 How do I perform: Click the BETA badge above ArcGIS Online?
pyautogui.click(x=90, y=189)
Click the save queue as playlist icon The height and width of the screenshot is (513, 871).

--

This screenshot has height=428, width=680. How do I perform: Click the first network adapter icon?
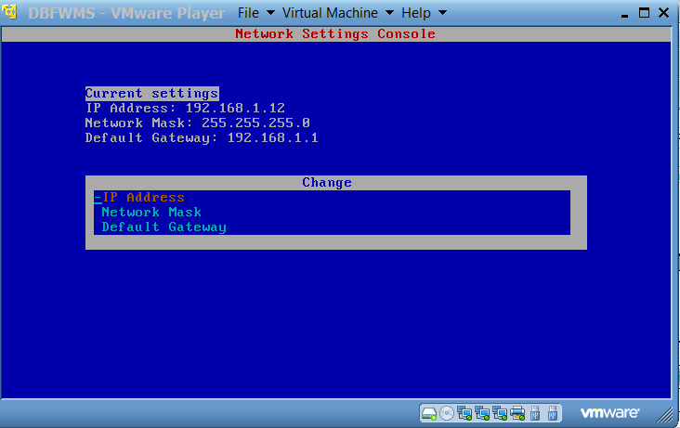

--

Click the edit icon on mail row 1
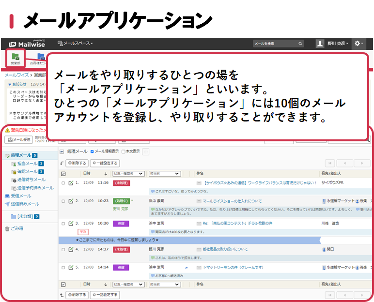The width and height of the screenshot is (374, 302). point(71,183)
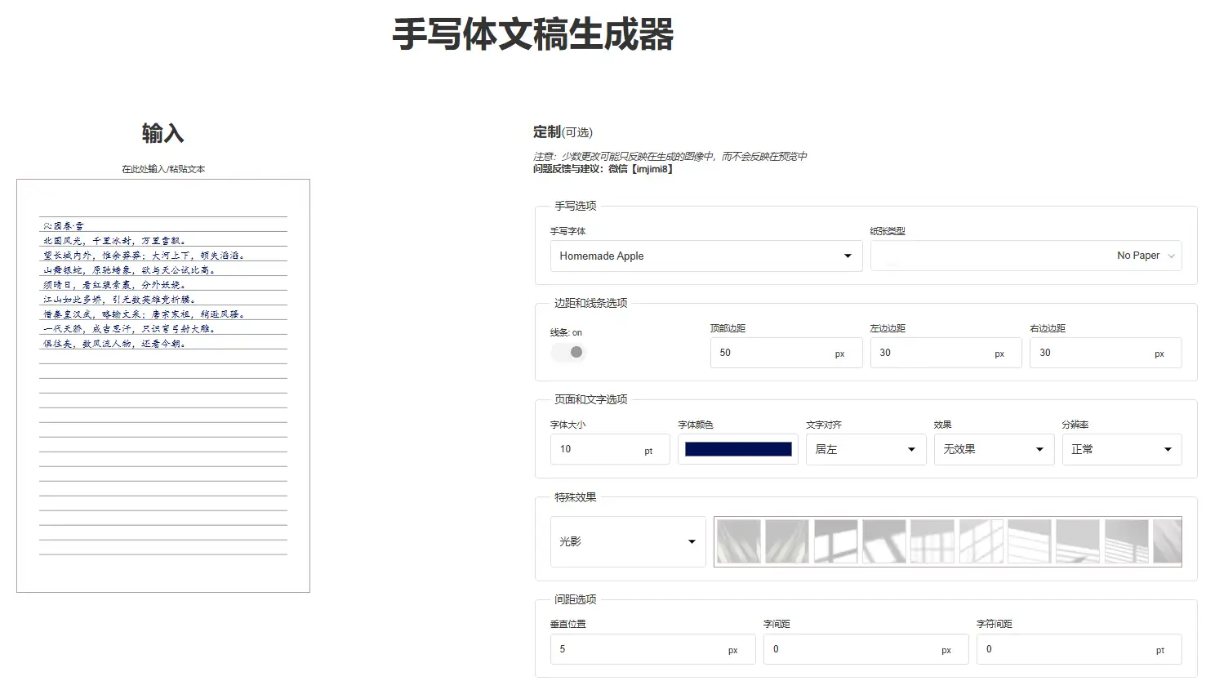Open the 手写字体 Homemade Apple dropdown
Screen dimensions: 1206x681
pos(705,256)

| The problem |
Please count the lines of the entries above that contain the word "icon", and give only the number.

| Task answer |
3